The real purpose of Alaska was the moral inversion maneuver already signaled by the Trump White House: reframing Russia’s war of aggression as a stalemate, one that Ukraine and the West should yield to, while dangling “peace in our time” and Western greed as bait.
The Real Record
The Leak:
Post-Alaska reporting revealed that Trump’s team discussed ExxonMobil’s return to Sakhalin-1 and the sale of U.S. technology to Russian LNG ventures.
The leak produced immediate outrage — and as Jake argued, the conversations themselves are revolting. They embody the cynical subordination of Ukrainian lives to profit.
Jake’s Frame:
Jake took the correct stance that these discussions show Trump’s soullessness.

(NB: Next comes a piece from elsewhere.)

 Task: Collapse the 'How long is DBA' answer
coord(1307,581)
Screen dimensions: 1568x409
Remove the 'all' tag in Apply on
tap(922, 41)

But he then implied that this was the purpose of Alaska, i.e. that energy profiteering was the hidden core.
The Kremlin’s Logic:
Kremlin planners are not naïve about leaks. They assume leaks happen eventually — especially in the U.S. environment.
Therefore, they design “leak-worthy” content as cover. This means the oil major angle was bait: an attention-grabbing but secondary story that pulls public disgust into a financial register.
The Inversion as the True Point:
Well before Alaska, the Trump White House was signaling the new gambit: to invert the logic of the war, recasting Ukrainian defense as “obstruction to peace.”
By placing oil profits in the conversation, Alaska feeds that inversion. The hidden subtext becomes: “If Ukraine would just concede, everyone could cash in.”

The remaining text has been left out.